*** Opening TEXT UNDER STUDY ***

In affected members of a Sardinian family (K100) with congenital anomalies of the kidney and urinary tract-1 (CAKUT1; 610805), originally reported by Sanna-Cherchi et al. (2007), Sanna-Cherchi et al. (2013) identified a heterozygous G-to-A transition in intron 2 of the DSTYK gene (c.654+1G-A), resulting in a splice site mutation. Mutation carriers had a 27-bp deletion within exon 2, resulting in an in-frame deletion of 9 amino acids in a domain that is highly conserved among mammals. The mutation, which was found linkage analysis and whole-exome sequencing, was confirmed by Sanger sequencing and was not found in 48 persons of Sardinian ancestry or 384 European controls. The mutation was not present in 5 unaffected family members, but was present in 2 unaffected adults and in 4 family members with an unknown phenotype, suggesting incomplete penetrance.
Heidet et al. (2017) identified the c.654+1 variant in a patient with branchiootic abnormalities but a normal renal ultrasound. The variant was found in 1 of 3,563 European exomes in the ExAC database and in 11 individuals without renal abnormalities in an in-house exome database. The findings called into question whether the variant is indeed pathogenic.
In a Macedonian boy with congenital anomalies of kidney and urinary tract (CAKUT1; 610805) manifest as ureteropelvic junction obstruction, Sanna-Cherchi et al. (2013) identified a heterozygous c.24G-A transition in the DSTYK gene, resulting in a trp8-to-ter (W8X) substitution. The patient also had hearing loss and early-onset ataxia that resolved. The mutation was not found in several public databases or in 385 European controls. The patient was identified from a cohort of 311 unrelated patients with CAKUT.
In 2 Italian sibs with congenital anomalies of kidney and urinary tract (CAKUT1; 610805) manifest as ureteropelvic junction obstruction, Sanna-Cherchi et al. (2013) identified a heterozygous C-to-T transition in intron 2 of the DSTYK gene (c.655-3C-T), predicted to result in a splice site mutation. The mutation was not found in several public databases or in 385 European controls. One of the patients was identified from a cohort of 311 unrelated patients with CAKUT.

*** Closing TEXT UNDER STUDY ***

> [TASK REQUIREMENTS]: Print the passage on DSTYK gene variants exactly, from "Heidet et al." up to and including "is indeed pathogenic.". Rely only on the text above and nothing else.

*** Opening RECORD EXCERPTS ***

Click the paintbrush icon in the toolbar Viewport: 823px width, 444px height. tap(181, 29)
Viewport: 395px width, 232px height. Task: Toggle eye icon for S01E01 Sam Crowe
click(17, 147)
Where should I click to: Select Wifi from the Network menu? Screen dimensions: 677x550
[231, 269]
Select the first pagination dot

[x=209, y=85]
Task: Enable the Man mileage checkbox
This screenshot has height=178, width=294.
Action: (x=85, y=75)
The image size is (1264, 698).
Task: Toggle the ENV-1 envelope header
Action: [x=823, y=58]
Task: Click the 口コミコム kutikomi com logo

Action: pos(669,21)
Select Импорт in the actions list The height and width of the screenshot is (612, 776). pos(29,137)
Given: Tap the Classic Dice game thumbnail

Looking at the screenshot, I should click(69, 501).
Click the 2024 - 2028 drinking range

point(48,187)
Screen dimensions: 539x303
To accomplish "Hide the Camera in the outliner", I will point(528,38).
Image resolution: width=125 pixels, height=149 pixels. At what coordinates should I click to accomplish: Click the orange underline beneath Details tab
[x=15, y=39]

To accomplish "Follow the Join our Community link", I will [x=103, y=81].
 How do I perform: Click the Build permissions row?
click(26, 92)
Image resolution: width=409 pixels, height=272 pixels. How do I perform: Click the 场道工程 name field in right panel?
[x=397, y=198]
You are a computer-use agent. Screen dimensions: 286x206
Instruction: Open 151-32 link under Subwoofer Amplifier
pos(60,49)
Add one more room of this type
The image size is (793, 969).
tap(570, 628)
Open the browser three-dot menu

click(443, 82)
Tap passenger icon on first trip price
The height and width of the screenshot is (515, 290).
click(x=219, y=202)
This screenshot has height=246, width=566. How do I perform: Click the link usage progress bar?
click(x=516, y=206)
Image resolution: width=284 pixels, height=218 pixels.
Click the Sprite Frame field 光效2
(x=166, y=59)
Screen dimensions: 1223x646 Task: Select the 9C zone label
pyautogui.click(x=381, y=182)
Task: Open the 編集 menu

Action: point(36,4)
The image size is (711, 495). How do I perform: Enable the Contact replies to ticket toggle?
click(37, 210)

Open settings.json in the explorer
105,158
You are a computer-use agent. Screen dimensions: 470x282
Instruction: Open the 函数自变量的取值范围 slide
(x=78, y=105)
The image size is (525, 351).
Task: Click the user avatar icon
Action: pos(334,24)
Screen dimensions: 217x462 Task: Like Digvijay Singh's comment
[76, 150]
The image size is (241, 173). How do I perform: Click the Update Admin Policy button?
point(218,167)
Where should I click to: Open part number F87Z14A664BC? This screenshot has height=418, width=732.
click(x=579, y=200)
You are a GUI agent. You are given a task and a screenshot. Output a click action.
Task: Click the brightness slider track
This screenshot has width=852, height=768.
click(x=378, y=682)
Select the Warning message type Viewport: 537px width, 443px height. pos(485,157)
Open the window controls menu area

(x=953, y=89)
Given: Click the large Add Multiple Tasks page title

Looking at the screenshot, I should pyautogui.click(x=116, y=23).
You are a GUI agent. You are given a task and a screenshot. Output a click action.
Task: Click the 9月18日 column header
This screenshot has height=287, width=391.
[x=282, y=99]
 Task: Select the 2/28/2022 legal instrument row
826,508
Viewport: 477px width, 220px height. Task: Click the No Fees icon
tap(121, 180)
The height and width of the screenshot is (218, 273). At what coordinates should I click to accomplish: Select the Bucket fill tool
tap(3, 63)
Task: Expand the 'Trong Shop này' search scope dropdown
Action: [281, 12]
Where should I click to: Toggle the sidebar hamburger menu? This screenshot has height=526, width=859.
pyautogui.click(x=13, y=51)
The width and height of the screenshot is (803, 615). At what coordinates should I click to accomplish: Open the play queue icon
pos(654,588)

*** Closing RECORD EXCERPTS ***

> [ANSWER TO THIS EXERCISE]:
Heidet et al. (2017) identified the c.654+1 variant in a patient with branchiootic abnormalities but a normal renal ultrasound. The variant was found in 1 of 3,563 European exomes in the ExAC database and in 11 individuals without renal abnormalities in an in-house exome database. The findings called into question whether the variant is indeed pathogenic.